The sun comes up on my side of the hill about 8am every morning. which is the south side. no sun on the north side until a few hrs. later.
just a thought, during a dry season with little rain wouldnt the north side be better  ?
the sun on the south side will dry all the dew off quicker and since it wont shine on the north side for several hrs. the plants on the north side will get to keep the overnight dew longer so seems in a dry season the plants on the north side should do better.
im talking about outside grows where water supplys are scarce or have to be packed in. and overnite dews and rain are the only sourse.
so i guess which is better , morning sun or evening sun ?  :hubba:


----------



## niteshft (Jan 25, 2011)

Idealy, you want a place with the MOST sun.

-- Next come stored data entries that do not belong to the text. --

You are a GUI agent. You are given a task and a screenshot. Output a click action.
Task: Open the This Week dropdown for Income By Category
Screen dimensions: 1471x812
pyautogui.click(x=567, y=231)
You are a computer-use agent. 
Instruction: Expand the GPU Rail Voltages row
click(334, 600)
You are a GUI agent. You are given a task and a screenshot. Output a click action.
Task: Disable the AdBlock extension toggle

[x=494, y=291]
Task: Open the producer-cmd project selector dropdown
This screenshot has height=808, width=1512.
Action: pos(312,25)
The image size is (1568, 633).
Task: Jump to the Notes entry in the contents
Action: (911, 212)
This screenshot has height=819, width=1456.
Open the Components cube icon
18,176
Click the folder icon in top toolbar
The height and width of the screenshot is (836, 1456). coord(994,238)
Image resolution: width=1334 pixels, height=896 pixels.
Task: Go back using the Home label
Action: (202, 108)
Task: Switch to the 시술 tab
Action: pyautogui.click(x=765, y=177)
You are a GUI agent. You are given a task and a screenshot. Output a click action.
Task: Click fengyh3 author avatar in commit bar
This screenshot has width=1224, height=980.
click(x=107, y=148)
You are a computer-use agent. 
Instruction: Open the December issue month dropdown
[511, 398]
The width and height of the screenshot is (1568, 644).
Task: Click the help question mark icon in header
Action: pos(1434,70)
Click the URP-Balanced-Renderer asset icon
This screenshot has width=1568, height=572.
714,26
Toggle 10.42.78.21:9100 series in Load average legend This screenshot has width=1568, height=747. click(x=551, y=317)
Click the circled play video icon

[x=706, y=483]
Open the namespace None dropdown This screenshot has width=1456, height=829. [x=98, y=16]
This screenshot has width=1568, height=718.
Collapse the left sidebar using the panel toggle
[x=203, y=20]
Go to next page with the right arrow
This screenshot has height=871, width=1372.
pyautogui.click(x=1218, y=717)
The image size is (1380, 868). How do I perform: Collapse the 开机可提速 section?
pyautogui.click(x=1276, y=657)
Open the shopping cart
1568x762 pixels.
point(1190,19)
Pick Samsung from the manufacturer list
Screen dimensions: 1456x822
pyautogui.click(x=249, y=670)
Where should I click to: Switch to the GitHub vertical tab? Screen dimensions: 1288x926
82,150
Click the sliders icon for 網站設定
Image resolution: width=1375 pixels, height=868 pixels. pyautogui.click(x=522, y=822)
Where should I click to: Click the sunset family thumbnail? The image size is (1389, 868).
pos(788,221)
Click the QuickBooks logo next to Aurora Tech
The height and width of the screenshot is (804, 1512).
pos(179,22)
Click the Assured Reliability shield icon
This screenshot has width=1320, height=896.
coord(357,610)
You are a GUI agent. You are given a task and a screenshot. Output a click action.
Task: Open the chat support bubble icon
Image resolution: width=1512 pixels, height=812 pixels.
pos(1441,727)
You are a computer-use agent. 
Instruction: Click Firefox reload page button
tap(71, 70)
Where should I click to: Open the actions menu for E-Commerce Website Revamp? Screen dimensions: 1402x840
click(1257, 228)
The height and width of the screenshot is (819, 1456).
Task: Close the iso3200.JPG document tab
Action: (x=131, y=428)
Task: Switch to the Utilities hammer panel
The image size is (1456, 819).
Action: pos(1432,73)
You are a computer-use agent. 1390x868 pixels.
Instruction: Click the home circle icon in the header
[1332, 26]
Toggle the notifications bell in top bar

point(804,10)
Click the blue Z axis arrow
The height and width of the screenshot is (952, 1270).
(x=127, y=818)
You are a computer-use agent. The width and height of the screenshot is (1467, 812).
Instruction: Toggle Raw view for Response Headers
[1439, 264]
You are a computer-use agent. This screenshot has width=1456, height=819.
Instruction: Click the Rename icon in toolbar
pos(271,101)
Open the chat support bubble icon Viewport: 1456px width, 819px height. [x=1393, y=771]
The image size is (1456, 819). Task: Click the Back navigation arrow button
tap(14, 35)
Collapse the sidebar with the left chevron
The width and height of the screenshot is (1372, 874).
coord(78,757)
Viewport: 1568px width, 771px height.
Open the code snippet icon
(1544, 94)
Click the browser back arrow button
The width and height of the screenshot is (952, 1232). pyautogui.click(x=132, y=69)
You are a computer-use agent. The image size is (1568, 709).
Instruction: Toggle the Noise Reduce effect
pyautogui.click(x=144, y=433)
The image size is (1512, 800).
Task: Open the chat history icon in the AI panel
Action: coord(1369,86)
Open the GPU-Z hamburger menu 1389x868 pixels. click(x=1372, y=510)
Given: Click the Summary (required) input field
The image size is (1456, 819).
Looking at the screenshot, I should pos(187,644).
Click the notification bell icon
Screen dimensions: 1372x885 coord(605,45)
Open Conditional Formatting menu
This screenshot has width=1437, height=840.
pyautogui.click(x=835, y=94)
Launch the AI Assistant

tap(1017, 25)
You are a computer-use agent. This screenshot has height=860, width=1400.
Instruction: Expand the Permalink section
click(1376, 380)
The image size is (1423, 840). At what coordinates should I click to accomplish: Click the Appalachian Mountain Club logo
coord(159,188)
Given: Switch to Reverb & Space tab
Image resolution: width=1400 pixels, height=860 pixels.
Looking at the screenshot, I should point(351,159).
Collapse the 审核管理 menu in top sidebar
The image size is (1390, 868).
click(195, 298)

One thing you can do is get ahold of some silica gel and amend the soil with it. Silica gel holds 100 times it's weight in water and will provide a buffer between watering as it will leach it's moisture out to the soil as the soil is drying out. I have never tried it out in the ground but have used it in outside pots with great results.


----------



## FUM (Jan 27, 2011)

^^^great INFO niteshft^^^Good looking out...Can't give thanks anymore???Check how long silica last for. YA!!!!


----------



## dman1234 (Jan 27, 2011)

A south west exposure is ideal in my opinion, it gets the most sun. they will want as much light as possible


----------